WINDY-MCKINLEY TERRANE, WESTERN YUKON AND EASTERN ALASKA: TERRANE ANALYSIS RETURNS TO ITS ROOTS

Arguably, the Cordilleran terrane concept, of which Jim Monger was Canada's earliest and foremost proponent, was initially demonstrated in south-central Alaska. Data collected there in the 70's and 80's defined stratigraphically distinct, fault-bound crustal blocks; paleontological and paleomagnetic data showed some of these ‘terranes' to be far-traveled with respect to their neighbours and to the North American craton. These terranes were proof that the potential inherent in plate tectonic processes for the long-distance dispersal and assembly of rock masses from diverse paleogeographic origins had been realized in the formation of the Cordilleran orogen.

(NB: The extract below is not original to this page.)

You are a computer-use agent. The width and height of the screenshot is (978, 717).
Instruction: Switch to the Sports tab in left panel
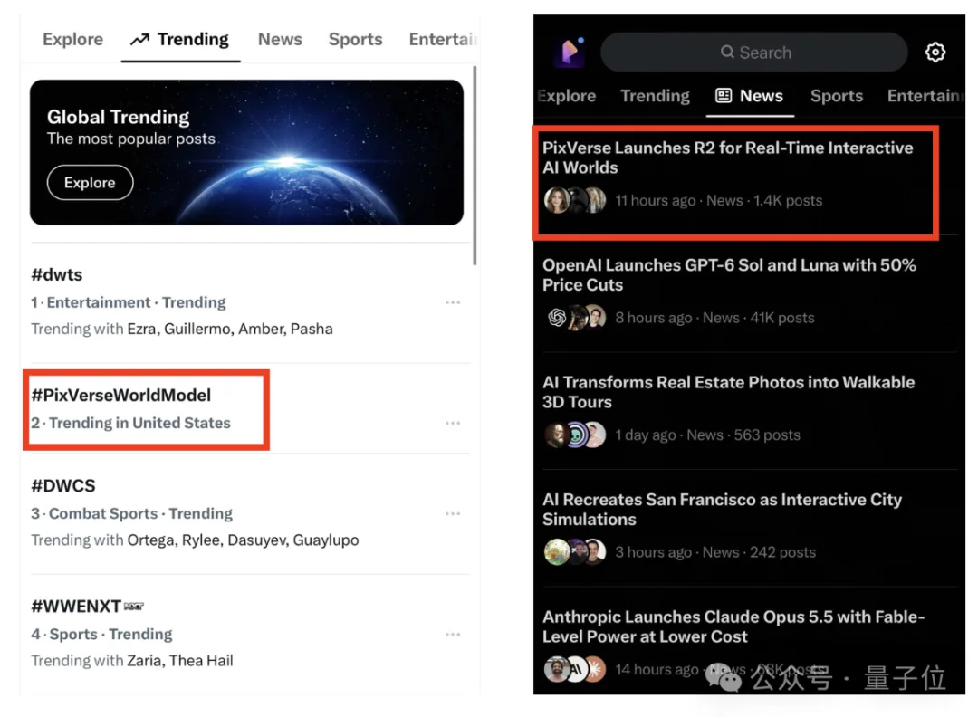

Although the terrane concept has since been applied and refined throughout the Cordillera, the terranes of the Alaska Range have not been re-evaluated in light of new developments. New data from the Windy-McKinley terrane of eastern Alaska and western Yukon have implications for the nature of the Alaska Range terranes and their evolution. Field, geochronological and geochemical data show that it comprises a Late Devonian to Late Triassic metavolcanic and metaclastic schist and gabbro subdivision and an undated ophiolite. Neither subdivision resembles the namesake Windy or McKinley terranes. Instead, the schist-gabbro subdivision resembles Alaska's Pingston and Aurora Peak terranes, Hayes Glacier and Jarvis Creek belts, and the Yanert Fork sequence. This near-continous schist-gabbro belt lies fault-bound between Laurentian or peri-Laurentian rocks in the north and mélange terranes (Windy, Kluane schist?) in the south. Its youngest unit in Alaska (unit Trcs) is deposited on the Laurentian margin north of the Hines Creek fault and on the Upper Devonian Yanert Fork sequence south of the fault. The correlative unit in Yukon contains detrital zircons characteristic of the Insular terranes, implying that it also overlapped onto them.

The ophiolite was thrust above both the Windy-McKinley schist-gabbro subdivision and Yukon-Tanana terrane. It may correlate with the Chulitna terrane of Alaska; both have suprasubduction zone geochemistry. Triassic gabbro of the schist-gabbro subdivision also has a suprasubduction zone signature. These data and proximity to the Windy mélange affirm that these rocks were at the Late Triassic continental plate boundary.